Let me digress a bit, because asking where you are from is very normal, even for us native North Dakotans. However, the conversation between two folks who are “from around here” is a bit different. Once I answer that I am from Maddock, (a small North Dakota town of around 500 people) I expect that the person I am meeting will know someone, who knows someone, who is related to a person from Maddock. Seriously, hardly a conversation will end without finding common ground, albeit it could be stretching the boundaries a bit because you want to eventually have some commonality with the person you just met.
That is normally not true when meeting someone from the Minot AFB. Instead, you listen intently as they share places they’ve been. To them, Minot is another change in culture, quite different from Barksdale in Louisiana or Osan in Korea. You soon learn about three letter acronyms like TDY and PCS. The commonality you have with them is Minot, North Dakota. If they have not been through a winter in North Dakota yet, conversation will revolve around what to expect. Some of us downplay the extremes of winter, others seem to want to paint a picture that would make even the most seasoned North Dakota native cringe.
If you regularly read my articles in the Northern Sentry, you know that I like to share my experiences in North Dakota, from the Badlands to the Pembina Gorge, and hundreds of places in between. This is also true of those who have made the Air Force their career choice. Many of them have been stationed at multiple bases, in countries from Germany to Japan. They begin to share what they have done, and parts of the world that they have seen and experienced. Many joined the Air Force to see the world, and that is exactly what a lot of them have done. Minot, through Minot Air Force Base is truly a melting pot of cultures, both nationally and internationally.
My wife and I want to tour the Blue Ridge mountain area someday. One of my Minot AFB acquaintances lived in Asheville, North Carolina. He drew me out a map, on a napkin of course, of places that we should go, and “can’t miss” attractions. I would venture a guess that if there was someplace, anywhere in the U.S. or even the world, that you want to go, there would be someone at Minot AFB who has been there. Of course, you can’t just stand at the gate and interview people entering and leaving the base to locate that person who may have been to Greece (just a suggestion).
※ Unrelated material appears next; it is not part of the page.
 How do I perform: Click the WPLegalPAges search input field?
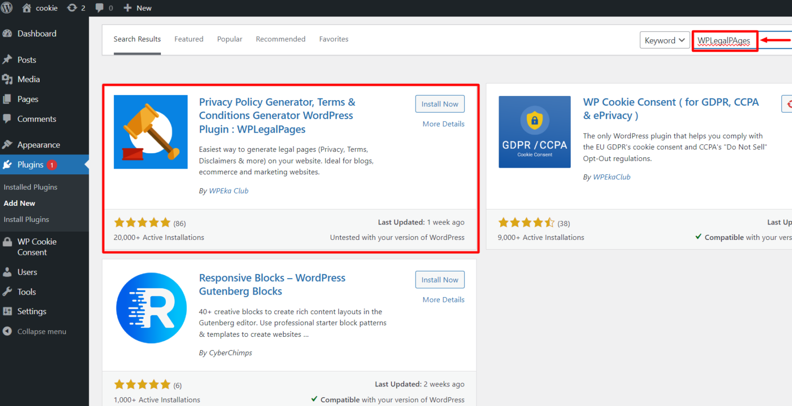click(x=724, y=40)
My point is that having Minot Air Force Base as part of our community certainly gives us a unique opportunity to learn from others. On the flip side, don’t be afraid to share those out of the way locations with those you meet who are assigned to Minot Air Force Base. A napkin at a coffee gathering works perfect as a make-shift map.
Finally, let’s not dwell on extremes. Every climate has them. Too much rain, too much heat, too much-well you get the point. There are times in North Dakota when there is certainly too much wind, and there are times when there is too much cold. And yes, there are times when you mix wind, cold and snow together and you get a blizzard. But one blizzard does not a winter make. There are days when a North Dakota winter is truly beautiful. Ice fishing is a great outdoor adventure. But how can you ice fish, if you don’t have ice.
The opportunity to learn is out there, folks. So, let’s seize it, and embrace it.
Best Kept Secret
I don’t often talk about restaurants, because there are so many “great” restaurants. However, I rarely drive through Stanley, North Dakota, without heading downtown for a Whirl A Whip at Dakota Drug. The secret to Whirl A Whip is that it takes any of your favorite flavors, mine happens to be Reese’s Peanut Butter Cups, and blends them into hard ice cream. Those other places do something similar with soft serve ice cream, but Whirl A Whips are so much better.
Next time you’re headed for Stanley, or maybe just make a special trip, make sure to allow a few extra minutes for a Whirl A Whip! You won’t be disappointed.
Be good to your parents. They did all they could to provide for you long after you ceased being adorable and fun to be with.